Colleagues and protégés reminisce about the late George Stigler and his impact on the development of economic thought.
Since they first rose to mainstream prominence in the 1980s, the tenets of the Chicago School have become sacrosanct in the eyes of many economists in the United States and abroad. The University of Chicago has produced 29 Nobel prize winners in economics since 1969, the last of which is 2017’s recipient, Booth School of Business professor Richard Thaler. Once an outlier, Chicago is now firmly within the economics establishment, as Chicago Booth professor emeritus Sam Peltzman recently said during a Stigler Center conference dedicated to the memory of George Stigler, his longtime colleague and mentor.

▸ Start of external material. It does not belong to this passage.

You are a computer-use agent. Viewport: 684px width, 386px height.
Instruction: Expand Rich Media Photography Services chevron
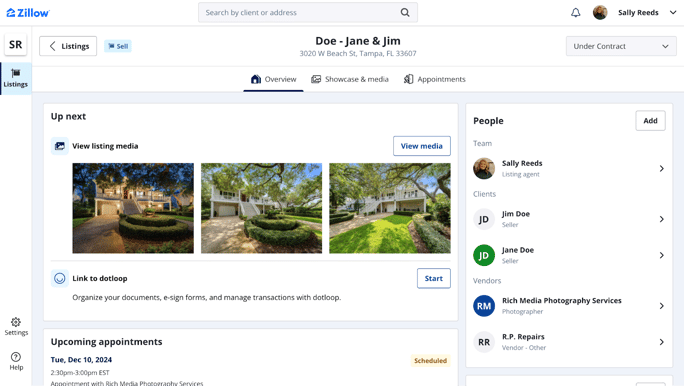coord(661,306)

Given the outsized influence Chicago economists have had on economic policy and research in the last 40 years, it’s easy to forget just how far-fetched such a notion would have sounded in the 1960s and 1970s, back when “saltwater” and “freshwater” economists fought over the role that government should play in a free-market system.
“The world in those days was bifurcated between a liberal East coast and Chicago and maybe UCLA as conservative bastions,” said Booth professor and Nobel prizewinning economist Eugene Fama during the conference. “It was an unhealthy situation,” he added.
Apart from Peltzman and Fama, the panel also featured Harvard economics professor Andrei Shleifer, Chicago Booth professor Robert Topel (former director of the Stigler Center), and Claire Friedland, Stigler’s longtime research assistant and collaborator. The debate was moderated by Chicago Booth professor Randall Kroszner.
“On [most issues] Chicago won, for better or for worse. It won completely in macro, it won completely in regulatory economics, it won in many parts of applied economics and labor.”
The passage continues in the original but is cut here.